Le déménagement remonte au printemps 2018. L’homme arrive dans la commune de Sambreville avec ses six chiens. "De grande taille", précise la partie civile. "Il leur a construit un abri en toute illégalité qui a d’ailleurs dû être démoli. Avec ces chiens, mes clients ne dormaient plus. Ils aboyaient constamment." Il n’en fallait pas plus pour enclencher le conflit de voisinage. Dans ce cadre, l’Alostois a déposé deux plaintes à l’encontre de son voisin et de sa fille qu’il accuse de tentative d’homicide. Ils auraient voulu l’écraser, les 18 et 23 octobre 2018. "Impossible, mon client était en Sicile à ce moment-là.

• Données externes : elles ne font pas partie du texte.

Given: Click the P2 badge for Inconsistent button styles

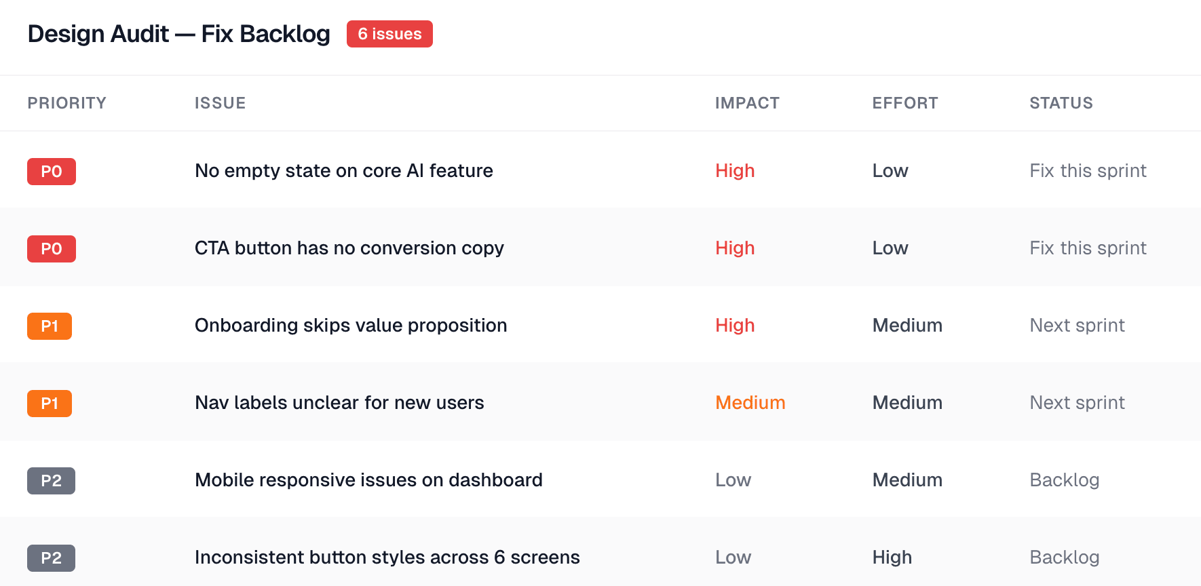Looking at the screenshot, I should [x=51, y=558].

Il a déposé des preuves à la police (billets d’avion, réservation du logement et dépenses). Sa fille est quant à elle policière et allait prendre son service" D’où les poursuites pour dénonciations calomnieuses. Le parquet de Namur requiert trois mois de prison.

La défense estime toutefois qu’elles ne sont pas établies. L’homme maintient en effet ses déclarations. S’il a reconnu les véhicules, il a pu se tromper sur l’identité des personnes au volant. "La volonté de nuire n’est pas établie", estime son avocate. Jugement le 11 juin.